_WHAT THIS TASK INVOLVES_
Every entry must be duplicated precisely as written.

(THE INPUT)

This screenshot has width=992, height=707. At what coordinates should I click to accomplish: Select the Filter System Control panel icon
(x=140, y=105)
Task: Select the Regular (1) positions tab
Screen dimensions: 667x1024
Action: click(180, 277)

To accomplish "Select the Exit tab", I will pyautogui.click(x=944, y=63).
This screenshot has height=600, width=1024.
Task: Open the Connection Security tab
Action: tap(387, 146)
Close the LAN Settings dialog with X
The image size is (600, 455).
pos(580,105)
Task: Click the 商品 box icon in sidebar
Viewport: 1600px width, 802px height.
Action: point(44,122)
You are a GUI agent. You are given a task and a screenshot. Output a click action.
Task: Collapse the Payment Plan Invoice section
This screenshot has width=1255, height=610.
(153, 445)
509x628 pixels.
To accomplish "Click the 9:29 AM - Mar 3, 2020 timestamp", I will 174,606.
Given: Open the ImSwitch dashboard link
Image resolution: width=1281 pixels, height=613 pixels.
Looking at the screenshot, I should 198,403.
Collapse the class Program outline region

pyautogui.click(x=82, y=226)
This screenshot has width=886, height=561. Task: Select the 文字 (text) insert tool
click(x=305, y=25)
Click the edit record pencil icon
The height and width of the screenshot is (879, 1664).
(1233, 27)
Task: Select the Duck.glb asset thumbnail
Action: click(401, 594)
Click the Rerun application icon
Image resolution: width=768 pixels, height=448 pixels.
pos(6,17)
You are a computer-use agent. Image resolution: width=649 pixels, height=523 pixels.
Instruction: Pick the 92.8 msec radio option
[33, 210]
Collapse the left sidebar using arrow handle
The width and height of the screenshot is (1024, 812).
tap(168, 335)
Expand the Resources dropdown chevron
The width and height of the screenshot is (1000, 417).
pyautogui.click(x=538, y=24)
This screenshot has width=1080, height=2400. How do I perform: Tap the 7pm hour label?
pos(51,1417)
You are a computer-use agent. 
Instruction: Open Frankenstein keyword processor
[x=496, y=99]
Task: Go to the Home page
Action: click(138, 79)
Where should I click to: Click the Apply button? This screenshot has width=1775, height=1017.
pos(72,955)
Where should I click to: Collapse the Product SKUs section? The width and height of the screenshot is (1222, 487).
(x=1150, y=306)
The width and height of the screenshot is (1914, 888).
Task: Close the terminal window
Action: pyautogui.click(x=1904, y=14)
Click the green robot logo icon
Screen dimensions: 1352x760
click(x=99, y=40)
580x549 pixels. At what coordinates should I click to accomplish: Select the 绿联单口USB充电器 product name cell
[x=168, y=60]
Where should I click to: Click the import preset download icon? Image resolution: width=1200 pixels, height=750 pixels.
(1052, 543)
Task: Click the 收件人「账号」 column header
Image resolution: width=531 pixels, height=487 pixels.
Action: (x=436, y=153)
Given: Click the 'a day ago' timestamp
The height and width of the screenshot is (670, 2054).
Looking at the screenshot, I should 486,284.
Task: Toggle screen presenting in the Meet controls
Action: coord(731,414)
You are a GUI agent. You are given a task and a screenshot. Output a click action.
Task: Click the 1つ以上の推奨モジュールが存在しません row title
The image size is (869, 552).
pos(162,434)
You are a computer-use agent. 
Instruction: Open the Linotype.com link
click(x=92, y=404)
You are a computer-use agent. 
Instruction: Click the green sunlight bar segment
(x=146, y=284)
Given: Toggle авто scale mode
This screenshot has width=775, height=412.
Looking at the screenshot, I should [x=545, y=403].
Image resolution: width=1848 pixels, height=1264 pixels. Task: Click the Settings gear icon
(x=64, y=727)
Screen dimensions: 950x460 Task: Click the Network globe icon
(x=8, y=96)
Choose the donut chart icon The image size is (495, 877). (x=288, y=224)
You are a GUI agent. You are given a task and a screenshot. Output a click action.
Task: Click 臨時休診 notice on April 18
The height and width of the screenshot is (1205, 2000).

(End THE INPUT)

_OUTPUT FOR THIS TASK_
This screenshot has width=992, height=707. At what coordinates should I click to accomplish: Select the Filter System Control panel icon
(x=140, y=105)
Task: Select the Regular (1) positions tab
Screen dimensions: 667x1024
Action: click(180, 277)

To accomplish "Select the Exit tab", I will pyautogui.click(x=944, y=63).
This screenshot has height=600, width=1024.
Task: Open the Connection Security tab
Action: tap(387, 146)
Close the LAN Settings dialog with X
The image size is (600, 455).
pos(580,105)
Task: Click the 商品 box icon in sidebar
Viewport: 1600px width, 802px height.
Action: point(44,122)
You are a GUI agent. You are given a task and a screenshot. Output a click action.
Task: Collapse the Payment Plan Invoice section
This screenshot has width=1255, height=610.
(153, 445)
509x628 pixels.
To accomplish "Click the 9:29 AM - Mar 3, 2020 timestamp", I will 174,606.
Given: Open the ImSwitch dashboard link
Image resolution: width=1281 pixels, height=613 pixels.
Looking at the screenshot, I should 198,403.
Collapse the class Program outline region

pyautogui.click(x=82, y=226)
This screenshot has width=886, height=561. Task: Select the 文字 (text) insert tool
click(x=305, y=25)
Click the edit record pencil icon
The height and width of the screenshot is (879, 1664).
(1233, 27)
Task: Select the Duck.glb asset thumbnail
Action: click(401, 594)
Click the Rerun application icon
Image resolution: width=768 pixels, height=448 pixels.
pos(6,17)
You are a computer-use agent. Image resolution: width=649 pixels, height=523 pixels.
Instruction: Pick the 92.8 msec radio option
[33, 210]
Collapse the left sidebar using arrow handle
The width and height of the screenshot is (1024, 812).
tap(168, 335)
Expand the Resources dropdown chevron
The width and height of the screenshot is (1000, 417).
pyautogui.click(x=538, y=24)
This screenshot has width=1080, height=2400. How do I perform: Tap the 7pm hour label?
pos(51,1417)
You are a computer-use agent. 
Instruction: Open Frankenstein keyword processor
[x=496, y=99]
Task: Go to the Home page
Action: click(138, 79)
Where should I click to: Click the Apply button? This screenshot has width=1775, height=1017.
pos(72,955)
Where should I click to: Collapse the Product SKUs section? The width and height of the screenshot is (1222, 487).
(x=1150, y=306)
The width and height of the screenshot is (1914, 888).
Task: Close the terminal window
Action: pyautogui.click(x=1904, y=14)
Click the green robot logo icon
Screen dimensions: 1352x760
click(x=99, y=40)
580x549 pixels. At what coordinates should I click to accomplish: Select the 绿联单口USB充电器 product name cell
[x=168, y=60]
Where should I click to: Click the import preset download icon? Image resolution: width=1200 pixels, height=750 pixels.
(1052, 543)
Task: Click the 收件人「账号」 column header
Image resolution: width=531 pixels, height=487 pixels.
Action: (x=436, y=153)
Given: Click the 'a day ago' timestamp
The height and width of the screenshot is (670, 2054).
Looking at the screenshot, I should 486,284.
Task: Toggle screen presenting in the Meet controls
Action: coord(731,414)
You are a GUI agent. You are given a task and a screenshot. Output a click action.
Task: Click the 1つ以上の推奨モジュールが存在しません row title
The image size is (869, 552).
pos(162,434)
You are a computer-use agent. 
Instruction: Open the Linotype.com link
click(x=92, y=404)
You are a computer-use agent. 
Instruction: Click the green sunlight bar segment
(x=146, y=284)
Given: Toggle авто scale mode
This screenshot has width=775, height=412.
Looking at the screenshot, I should [x=545, y=403].
Image resolution: width=1848 pixels, height=1264 pixels. Task: Click the Settings gear icon
(x=64, y=727)
Screen dimensions: 950x460 Task: Click the Network globe icon
(x=8, y=96)
Choose the donut chart icon The image size is (495, 877). (x=288, y=224)
You are a GUI agent. You are given a task and a screenshot. Output a click action.
Task: Click 臨時休診 notice on April 18
The height and width of the screenshot is (1205, 2000).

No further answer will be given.